Je me retourne enfin, et vois que Bellatrix est penchée sur le bras de la Gryffondor. Quand je me déplace légèrement pour voir ce qu'elle y fait, je vois le mot "Sang-De-Bourbe" scintiller sous mon lustre. Son sang coule lentement le long de son poignet, tandis que les mots restent vifs et clairs. Quand je vois le poignard imprégné du même liquide de Bellatrix je manque de m'étouffer.
"Drago? Emmène cette Sang-De-Bourbe quelque part pour la soigner, je crois qu'elle est inconsciente."
Je ne me le fait pas dire deux fois. Sans même prendre la peine d'afficher une moue de dégoût sur mon visage, je prends la nuque d'Hermione sous ma main et ses jambes dans l'autre et la soulève. Je ne peux m'empêcher de penser à la froideur de sa peau sous mes doigts. Je la plaque contre mon corps mais personne ne semble le remarquer, plongés dans une conversation agitée.
Je cours presque jusqu'à ma chambre, et pose délicatement le corps d'Hermione sur mon lit. Je m'arrête un instant pour contempler son visage pâle, plus du tout crispé dans la souffrance. Lisse, sans aucune imperfection. Puis, j'appelle silencieusement mon elfe de maison, qui transplane une seconde après.
"Bonjour Monsieur. Malefoy, Nonny peut faire quelque chose?"
"Oui, je t'en supplie, apporte moi de quoi soigner cette femme, en toute discrétion."

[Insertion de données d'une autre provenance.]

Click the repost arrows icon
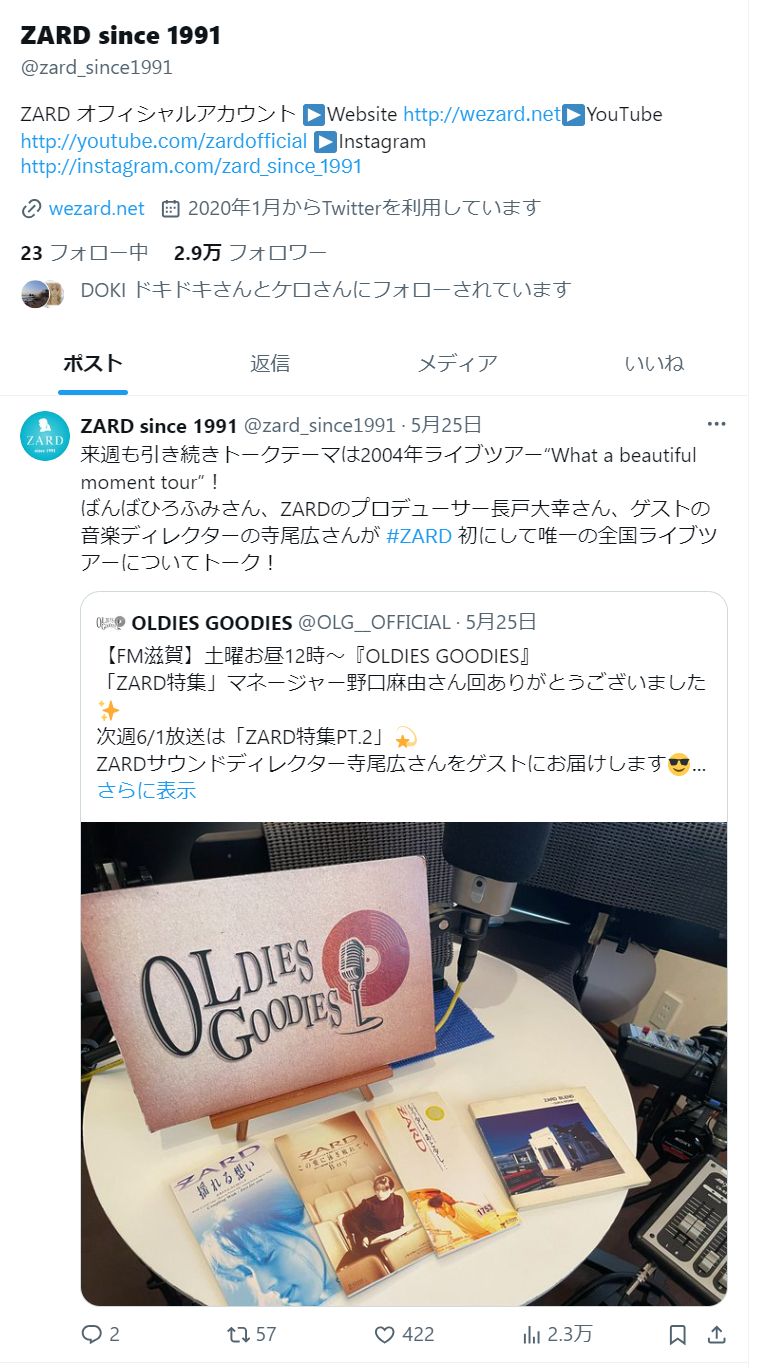The width and height of the screenshot is (778, 1368). [239, 1334]
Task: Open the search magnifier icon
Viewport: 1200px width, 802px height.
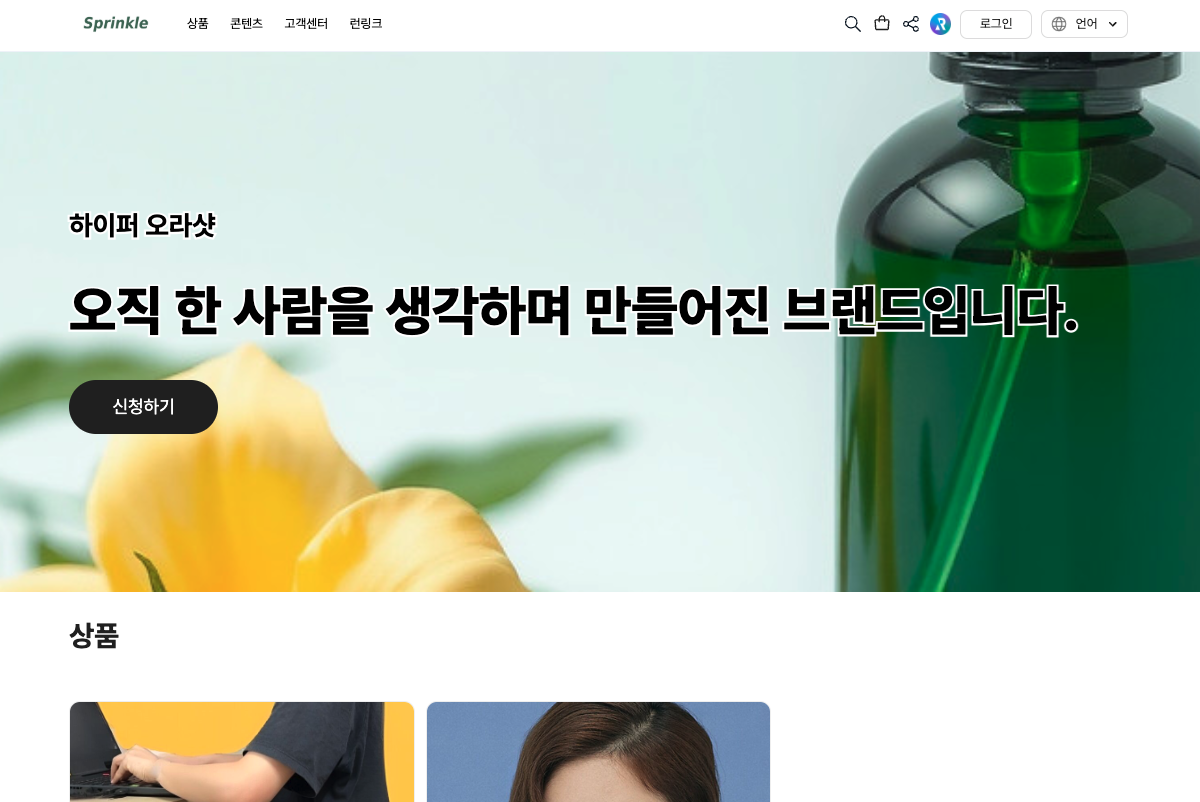Action: [x=852, y=24]
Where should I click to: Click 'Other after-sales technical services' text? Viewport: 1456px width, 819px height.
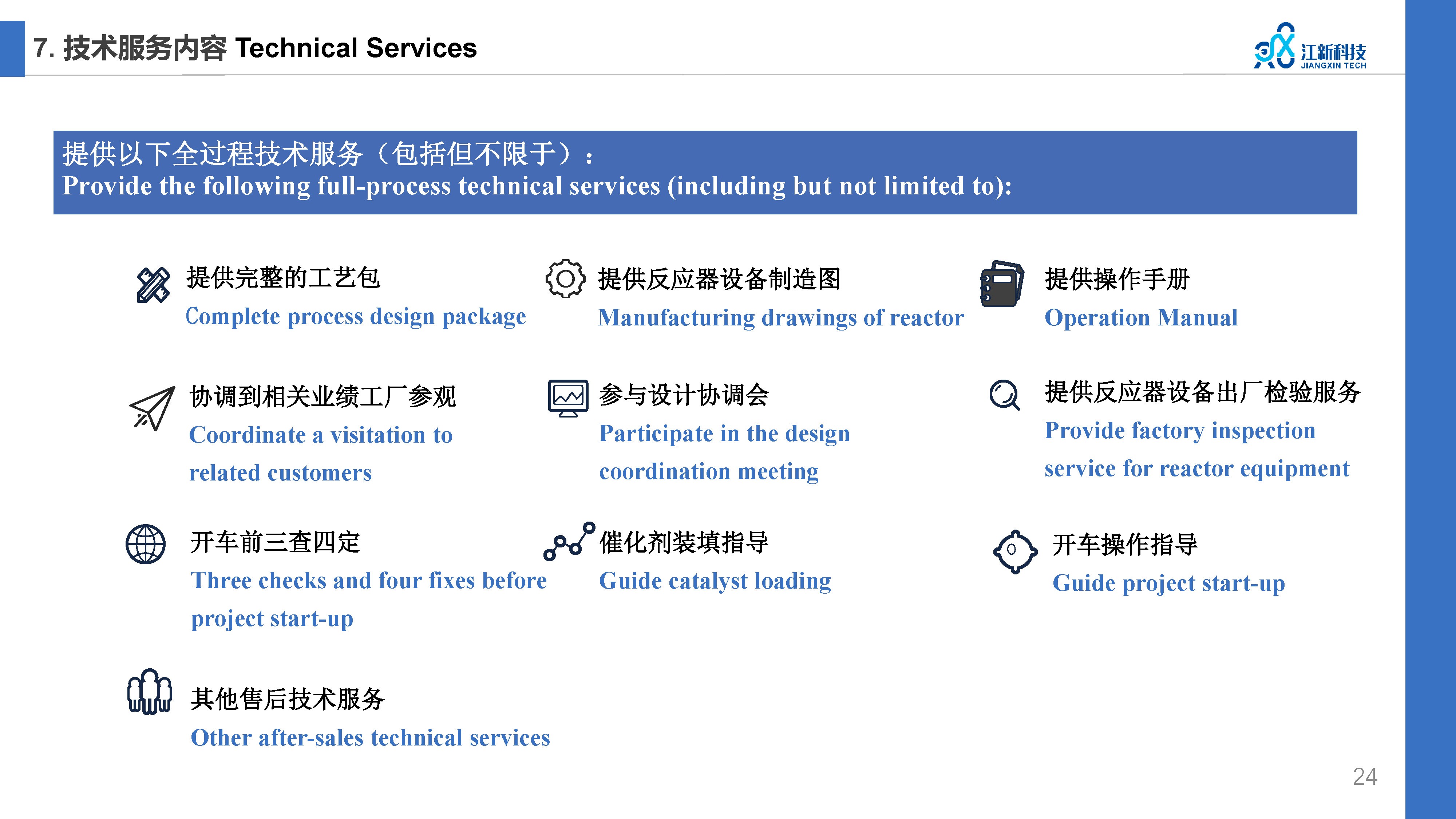coord(370,738)
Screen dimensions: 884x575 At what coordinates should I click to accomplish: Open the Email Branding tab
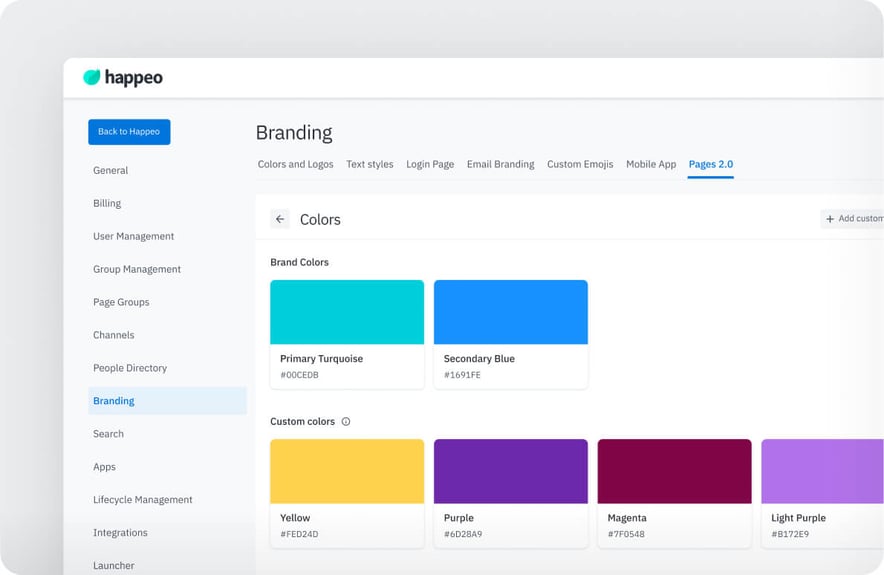pos(500,164)
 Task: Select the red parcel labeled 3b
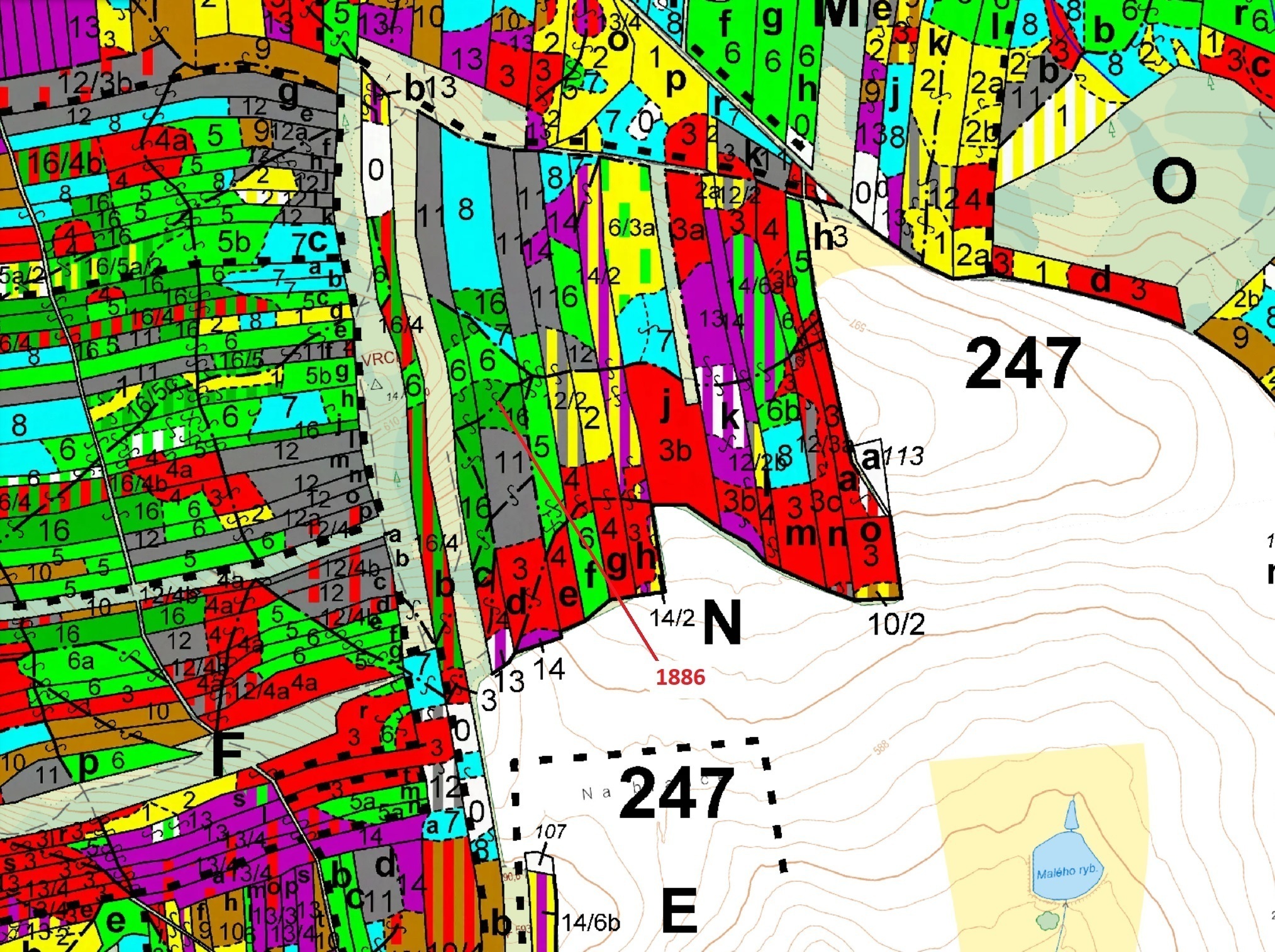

Nonny regarde le corps étendu d'Hermione avant de claquer des doigts. Elle réapparait juste après, une trousse blanche dans les bras.
"Merci !"
Je m'empresse de la prendre avant de me jeter sur le corps de la brune. Je lui donne un onguent sur les jambes et le visage, même si je sais qu'il est aussi inutile que Weasley, et lui fait avaler de l'eau entre se lèvres. Puis, je jette tout un tas de sort inscrits dans un grimoire avant de m'asseoir à ses côtés. J'insonorise la chambre, au cas où, et renvoie Nonny dans les cuisines.
Puis, j'attends, tout en pressant de l'eau sur son front encore chaud. Les minutes passent, et mon état de stress empire. Il est possible qu'elle soit... morte? Que la vie est réellement quittée son corps?
Je prends sa main dans la mienne, et constate sa froideur avec un gémissement. En regardant ses paupières clauses, des larmes coulent sur ma joue, mais j'en ai rien à faire.
Et tout à coup, je sens ses doigts presser les miens. Elle inspire profondément, et je vois avec bonheur sa cage thoracique se gonfler normalement.
Enfin, elle ouvre ses yeux et détaille mon visage, avant de soupirer. Puis, elle regarde nos doigts entrelacés et demande d'une petite voix :
"Que s'est.."
Mais avant qu'elle puisse continuer sa phrase, je pose mes lèvres sur les siennes.